千里鶯啼いて緑紅に映ず水村山郭酒旗の風 南朝四百八十寺 多少の楼台煙雨の中
春宵一刻値千金という言葉があります。中国の蘇軾(そしょく)の詩「春夜」の次の一節が由来です。
春宵一刻直千金 花有清香月有陰(春の宵は一刻に千金の値打ちがある。花は清らかに香りを放ち、月はおぼろに霞んでいる)
もう30年以上も前になりますが、中国医学を学ぶようになり中国に出かけることが多くなった頃、上海の目抜き通りのレストランで瀧廉太郎作曲の「花」が流れてきました。「春のうららの隅田川」で始まる曲です。この「花」の3番の歌詞は蘇軾の詩がベースになっています。

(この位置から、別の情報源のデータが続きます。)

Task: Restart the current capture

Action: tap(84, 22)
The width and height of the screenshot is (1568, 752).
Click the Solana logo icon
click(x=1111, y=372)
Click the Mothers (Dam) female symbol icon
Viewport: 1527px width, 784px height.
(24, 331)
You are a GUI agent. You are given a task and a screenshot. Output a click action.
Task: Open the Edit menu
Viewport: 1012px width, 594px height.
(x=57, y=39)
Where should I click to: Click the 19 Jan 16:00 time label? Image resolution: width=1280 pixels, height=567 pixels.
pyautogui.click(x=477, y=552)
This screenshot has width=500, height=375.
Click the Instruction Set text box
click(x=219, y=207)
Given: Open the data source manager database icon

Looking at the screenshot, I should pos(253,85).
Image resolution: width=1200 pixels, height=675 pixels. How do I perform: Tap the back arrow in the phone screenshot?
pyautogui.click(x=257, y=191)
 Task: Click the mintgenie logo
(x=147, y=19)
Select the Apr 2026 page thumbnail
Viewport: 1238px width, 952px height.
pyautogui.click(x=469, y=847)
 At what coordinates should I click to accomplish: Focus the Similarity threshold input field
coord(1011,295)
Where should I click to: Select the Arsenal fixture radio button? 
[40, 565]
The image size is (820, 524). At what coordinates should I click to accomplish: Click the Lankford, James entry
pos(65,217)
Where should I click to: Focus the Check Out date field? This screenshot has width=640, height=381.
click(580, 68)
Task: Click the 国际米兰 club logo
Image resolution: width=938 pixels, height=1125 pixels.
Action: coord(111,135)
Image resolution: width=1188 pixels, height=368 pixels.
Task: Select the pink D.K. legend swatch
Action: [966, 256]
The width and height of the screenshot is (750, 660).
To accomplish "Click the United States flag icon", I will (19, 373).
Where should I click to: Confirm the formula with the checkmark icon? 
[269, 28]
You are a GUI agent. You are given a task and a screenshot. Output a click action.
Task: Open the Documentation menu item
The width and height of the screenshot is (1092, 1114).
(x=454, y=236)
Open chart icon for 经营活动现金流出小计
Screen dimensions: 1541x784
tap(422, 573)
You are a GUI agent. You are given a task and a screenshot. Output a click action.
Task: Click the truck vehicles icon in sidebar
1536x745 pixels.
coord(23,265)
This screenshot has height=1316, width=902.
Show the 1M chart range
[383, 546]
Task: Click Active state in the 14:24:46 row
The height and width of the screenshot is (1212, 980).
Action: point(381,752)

窓の外には木蓮の花。瀧廉太郎の曲を聴きながら、蘇軾の「春宵一刻直千金」のフレーズが浮かんできました。春の訪れをかけがえなく感じた一瞬でした。今でもそのときのことを覚えています。
日本には四季があるというのが、素晴らしいですね。その季節の移ろいを感じるのは、まさに値千金の価値があります。
年をとると一年がたつのが早い、あっという間に時間が過ぎてしまうといいます。
しかし、季節の移ろいをじっくり味わえば、もっと日々が充実するのではないでしょうか。